Practical tips for assessment write-ups and exams
- Structure your answers: presenting complaint, history (including social, developmental, substance), MSE, risk assessment, formulation, differential diagnosis, management plan, and follow-up.
- Use evidence-based instruments when named; justify why each tool is chosen briefly.
- Include measurable outcomes (e.g., PHQ-9 score reduction, HoNOS improvement) and realistic timelines for interventions.
- Reflect on limitations and signpost when you would seek senior advice or refer to specialist teams.
Suggested further reading and resources
- Trauma-informed care toolkits and local early psychosis service guidelines.

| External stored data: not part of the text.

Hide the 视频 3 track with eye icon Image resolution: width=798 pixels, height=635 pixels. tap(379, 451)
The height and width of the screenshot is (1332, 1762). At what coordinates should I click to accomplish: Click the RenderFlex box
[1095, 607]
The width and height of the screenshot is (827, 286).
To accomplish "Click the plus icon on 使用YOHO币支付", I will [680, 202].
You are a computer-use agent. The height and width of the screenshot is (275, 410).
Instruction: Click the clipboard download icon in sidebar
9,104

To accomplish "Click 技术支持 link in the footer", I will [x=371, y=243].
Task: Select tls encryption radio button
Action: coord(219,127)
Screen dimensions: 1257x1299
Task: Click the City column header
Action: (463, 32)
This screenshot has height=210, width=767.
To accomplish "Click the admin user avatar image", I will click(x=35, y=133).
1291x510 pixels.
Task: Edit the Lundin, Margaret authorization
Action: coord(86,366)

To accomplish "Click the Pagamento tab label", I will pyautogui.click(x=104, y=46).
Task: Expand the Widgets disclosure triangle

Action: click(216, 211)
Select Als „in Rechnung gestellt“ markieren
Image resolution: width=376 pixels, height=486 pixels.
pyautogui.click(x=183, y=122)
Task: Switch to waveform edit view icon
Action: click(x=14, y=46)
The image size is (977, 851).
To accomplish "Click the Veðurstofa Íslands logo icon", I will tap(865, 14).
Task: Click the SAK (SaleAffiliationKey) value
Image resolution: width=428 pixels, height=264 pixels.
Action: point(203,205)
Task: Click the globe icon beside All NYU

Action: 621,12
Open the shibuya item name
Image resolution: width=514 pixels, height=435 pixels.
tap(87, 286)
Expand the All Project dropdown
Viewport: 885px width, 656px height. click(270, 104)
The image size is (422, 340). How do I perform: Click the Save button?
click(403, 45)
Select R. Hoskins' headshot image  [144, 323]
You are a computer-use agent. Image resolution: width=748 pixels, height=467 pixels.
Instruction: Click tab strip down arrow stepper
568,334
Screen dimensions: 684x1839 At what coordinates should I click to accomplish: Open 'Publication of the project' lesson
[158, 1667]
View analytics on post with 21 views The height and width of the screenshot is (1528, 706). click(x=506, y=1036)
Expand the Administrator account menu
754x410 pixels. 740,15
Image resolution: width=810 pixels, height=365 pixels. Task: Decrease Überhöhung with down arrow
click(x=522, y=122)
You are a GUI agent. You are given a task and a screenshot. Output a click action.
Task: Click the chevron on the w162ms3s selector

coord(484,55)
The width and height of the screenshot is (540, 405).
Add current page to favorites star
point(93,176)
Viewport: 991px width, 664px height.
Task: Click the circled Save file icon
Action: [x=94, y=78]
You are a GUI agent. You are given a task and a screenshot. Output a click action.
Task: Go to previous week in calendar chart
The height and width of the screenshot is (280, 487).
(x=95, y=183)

- NICE guidelines on depression, bipolar disorder, psychosis, self-harm, and older adult mental health.
- Manuals for C-SSRS, AUDIT, MoCA, PANSS, and DBT treatment manuals.
This set of case studies and assessments provides a practical scaffold for approaching the complex presentations commonly covered in MHR2520 / MHR3520. Use them as templates: adapt details to local protocols, the patient’s cultural context, and the specifics of clinical placement or examination requirements.